- _ASSIGNMENT_: One part of the entries below is wanted: the lines from the one containing "Task: Click the" through the one containing "The image size is (1453, 695).". Write those out exactly and nothing else.

- _DATA FOR REVIEW_:
%%
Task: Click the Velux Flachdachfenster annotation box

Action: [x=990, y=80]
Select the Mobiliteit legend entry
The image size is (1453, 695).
%%
%%
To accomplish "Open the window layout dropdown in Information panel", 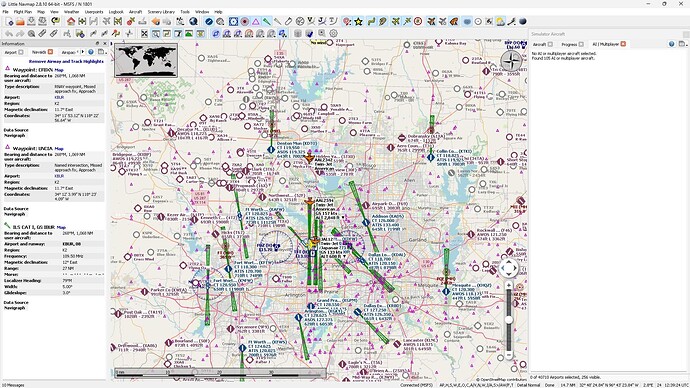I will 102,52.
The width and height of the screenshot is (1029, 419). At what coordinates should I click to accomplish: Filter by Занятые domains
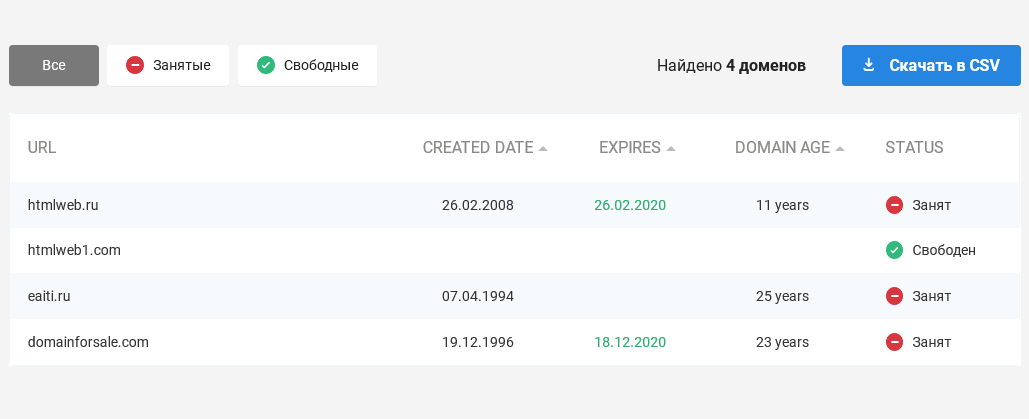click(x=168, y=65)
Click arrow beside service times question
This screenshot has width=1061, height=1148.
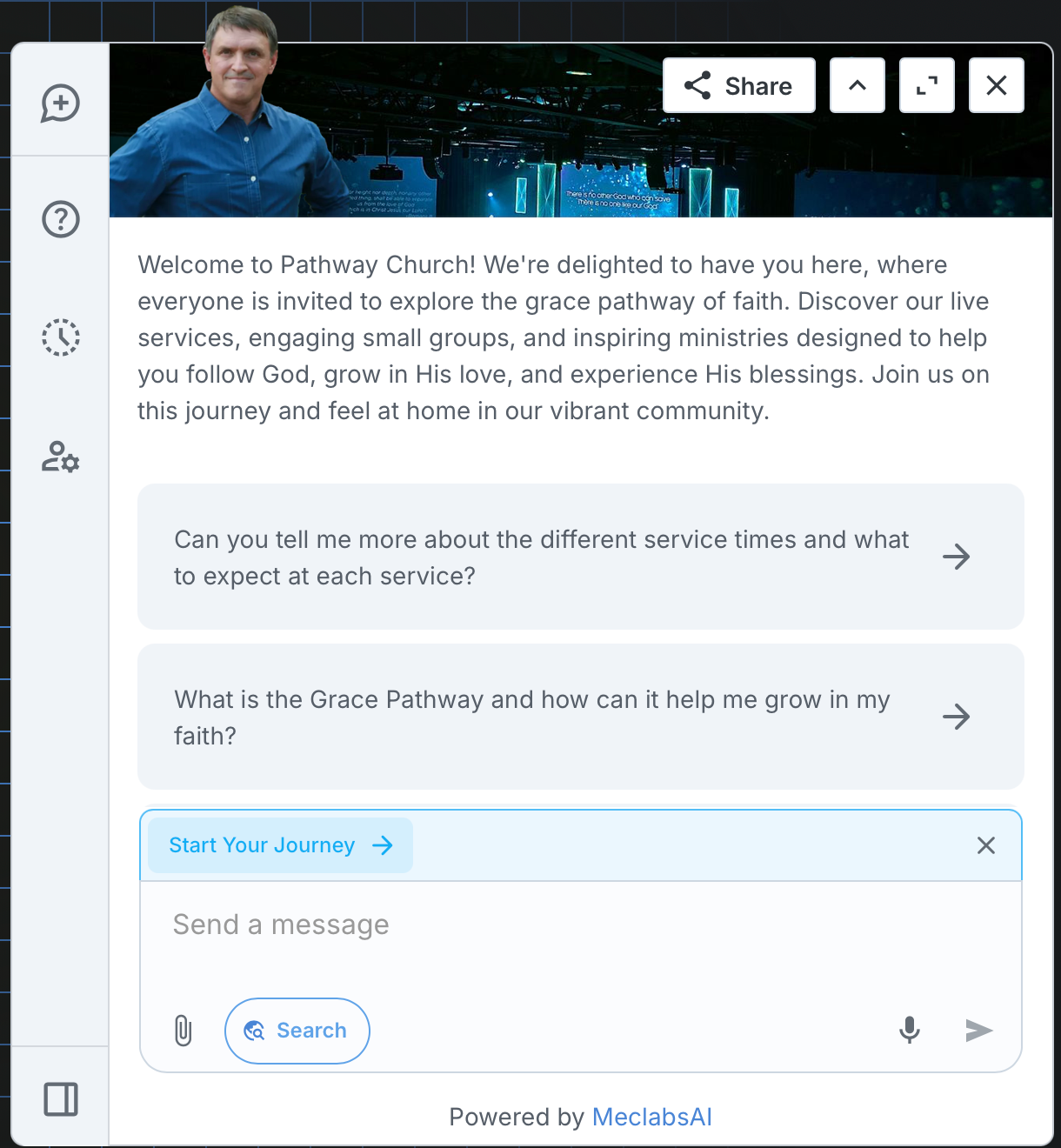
%%
- _YOUR RESPONSE_:
Task: Click the Velux Flachdachfenster annotation box

Action: [x=990, y=80]
Select the Mobiliteit legend entry
The image size is (1453, 695).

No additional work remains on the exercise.